• Assignment:
Starting at the line that contains "The image size is (427, 401)." and stopping at the line that contains "The image size is (1001, 845).", restate each line of the records below exactly. Omit the pictures.

• Stored data:
┌──

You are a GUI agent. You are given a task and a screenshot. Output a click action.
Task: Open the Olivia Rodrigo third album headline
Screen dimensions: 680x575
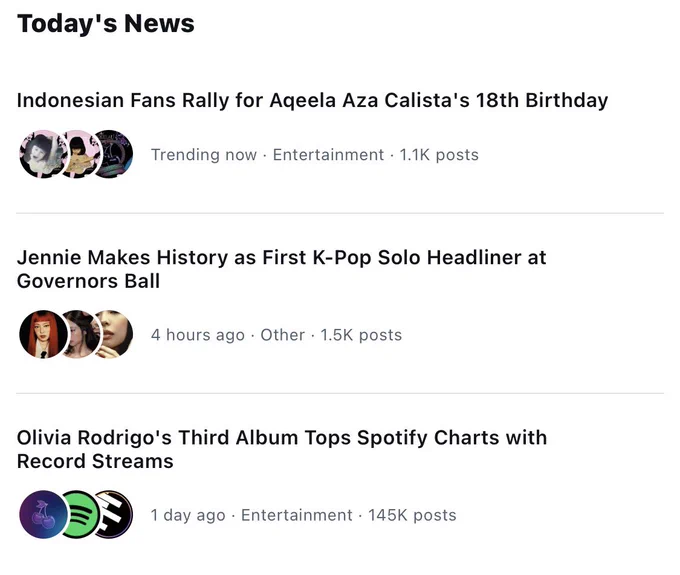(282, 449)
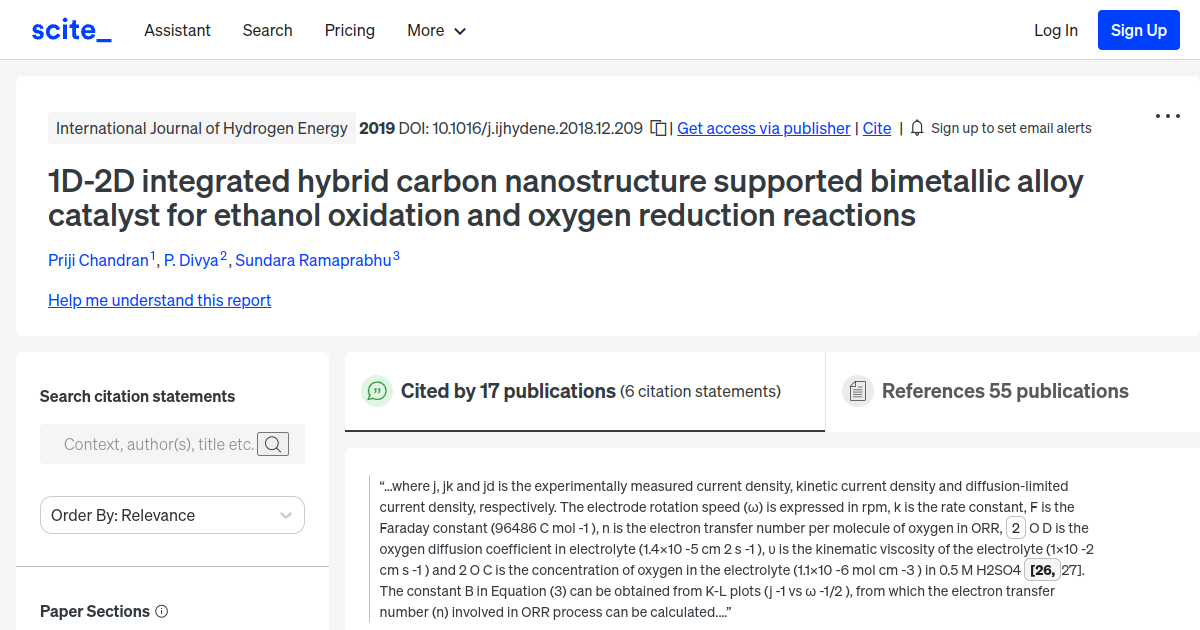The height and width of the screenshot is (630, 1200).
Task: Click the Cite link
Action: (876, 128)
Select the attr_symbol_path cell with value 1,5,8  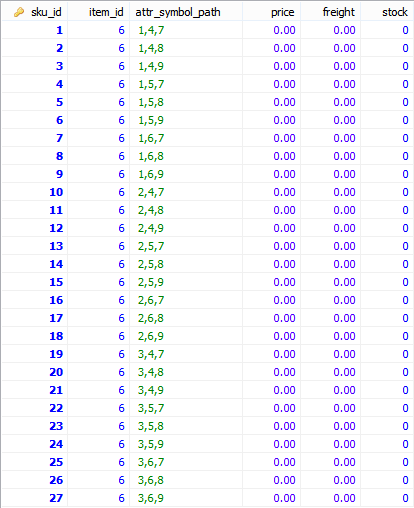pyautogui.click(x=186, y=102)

└──
┌──

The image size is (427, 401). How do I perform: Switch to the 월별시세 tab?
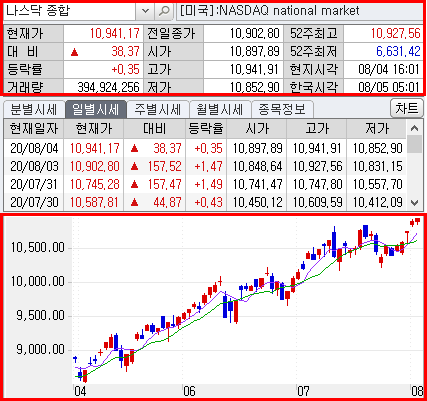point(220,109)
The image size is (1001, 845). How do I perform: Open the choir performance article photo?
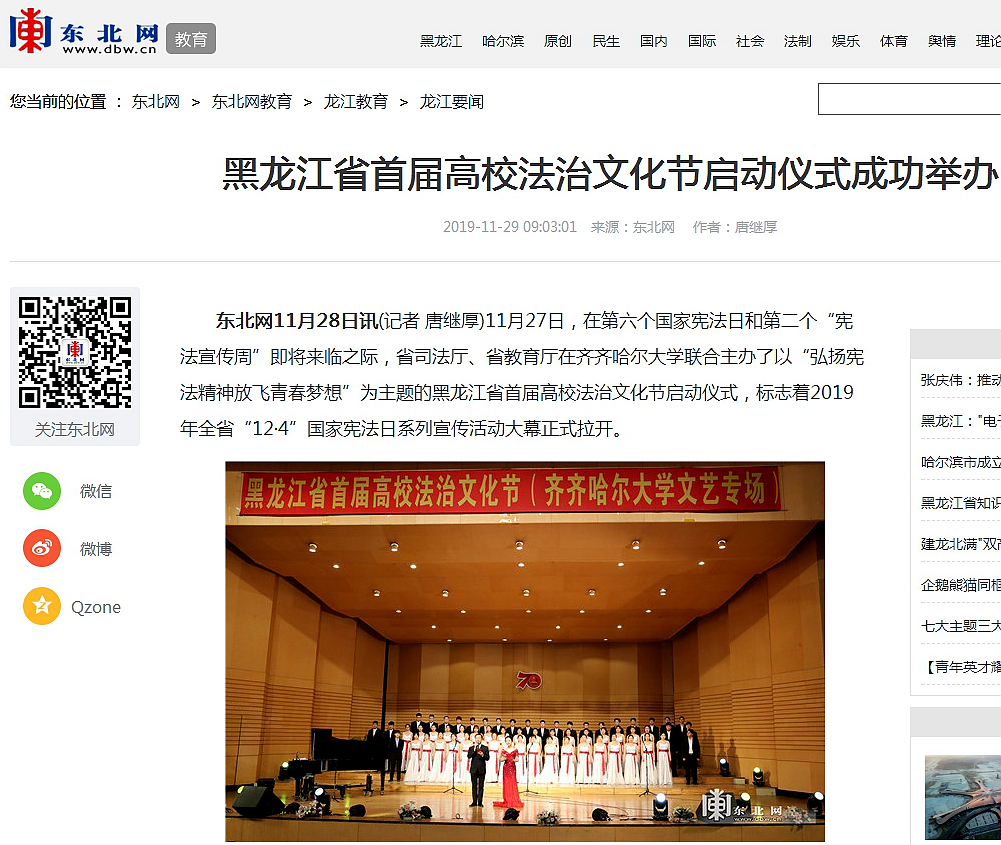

└──
┌──

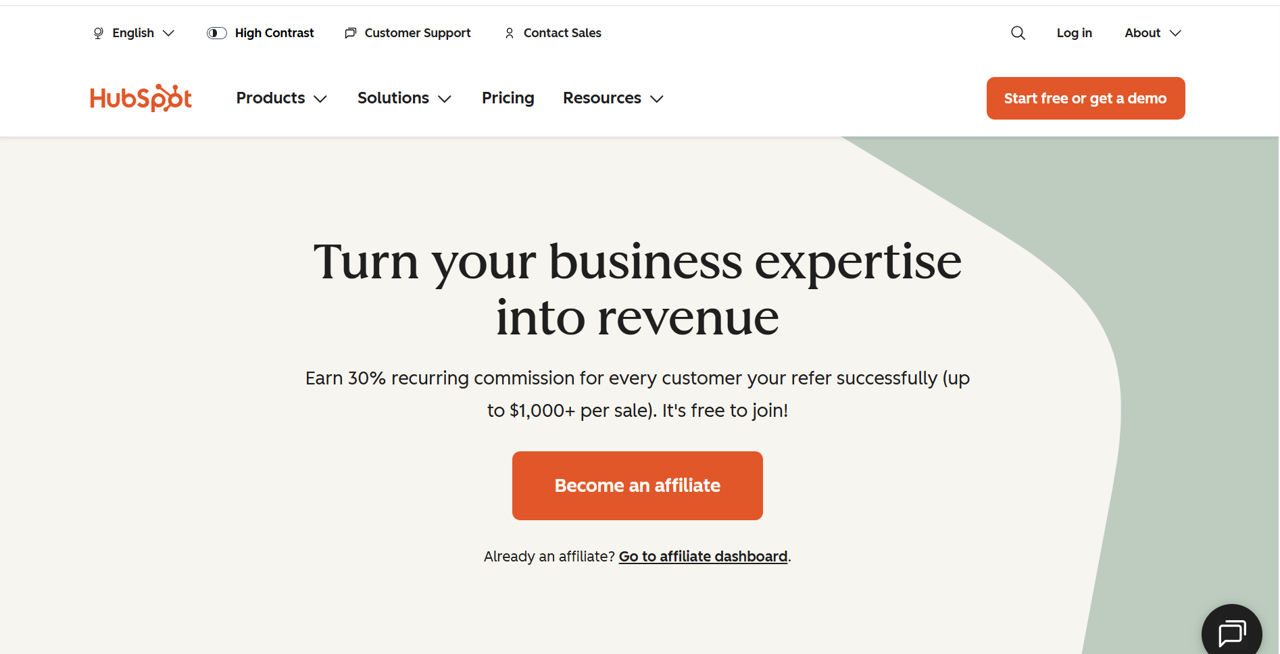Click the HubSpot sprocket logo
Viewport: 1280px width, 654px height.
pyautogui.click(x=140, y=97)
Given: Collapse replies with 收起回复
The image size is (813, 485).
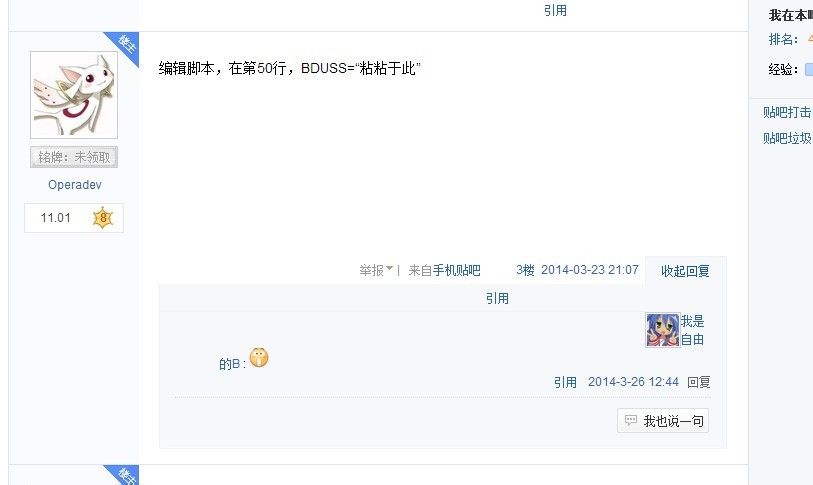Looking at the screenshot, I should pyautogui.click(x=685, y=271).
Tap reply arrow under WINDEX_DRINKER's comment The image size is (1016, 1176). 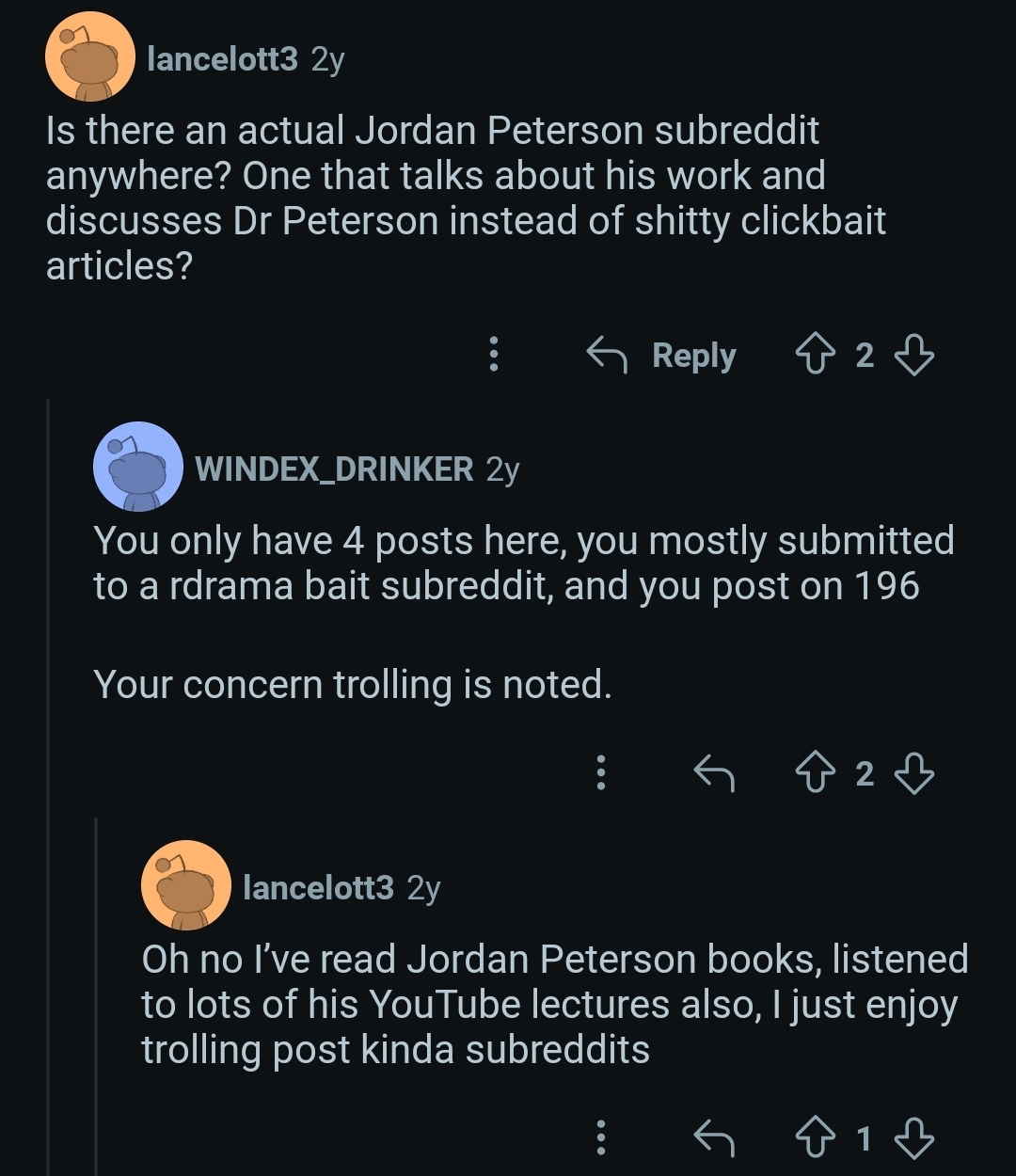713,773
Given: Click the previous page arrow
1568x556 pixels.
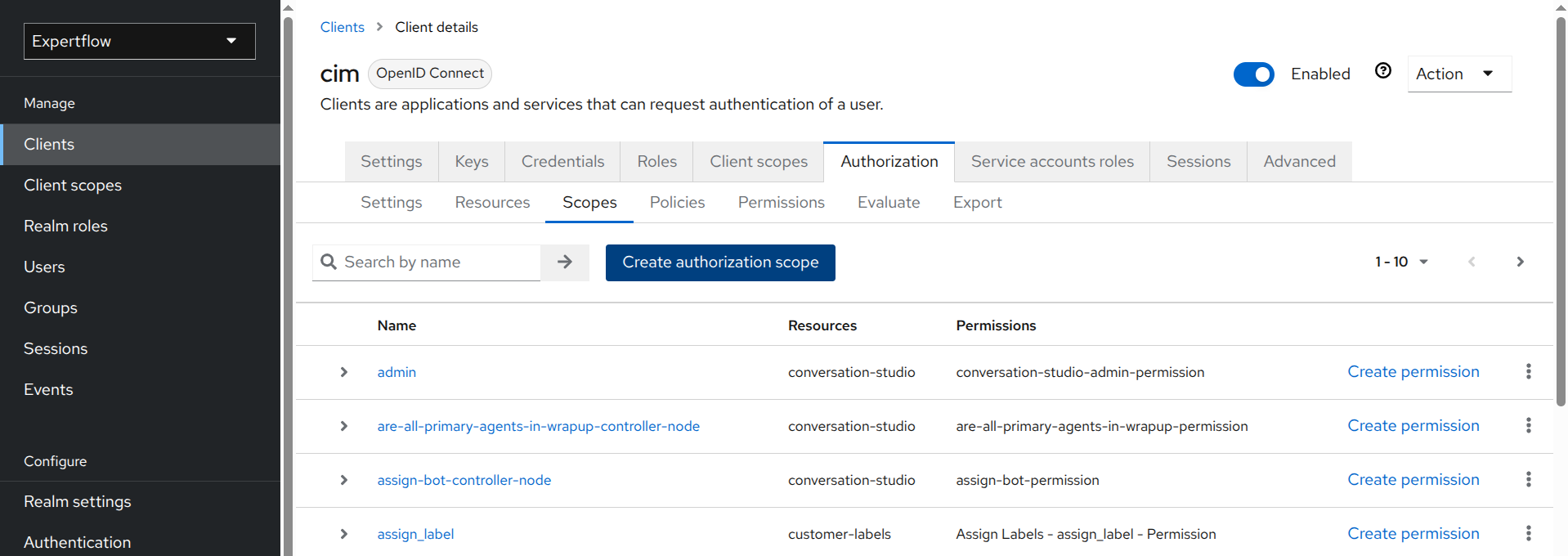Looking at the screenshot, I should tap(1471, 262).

└──

• Response below:
The image size is (427, 401). How do I perform: Switch to the 월별시세 tab?
point(220,109)
The image size is (1001, 845). How do I perform: Open the choir performance article photo?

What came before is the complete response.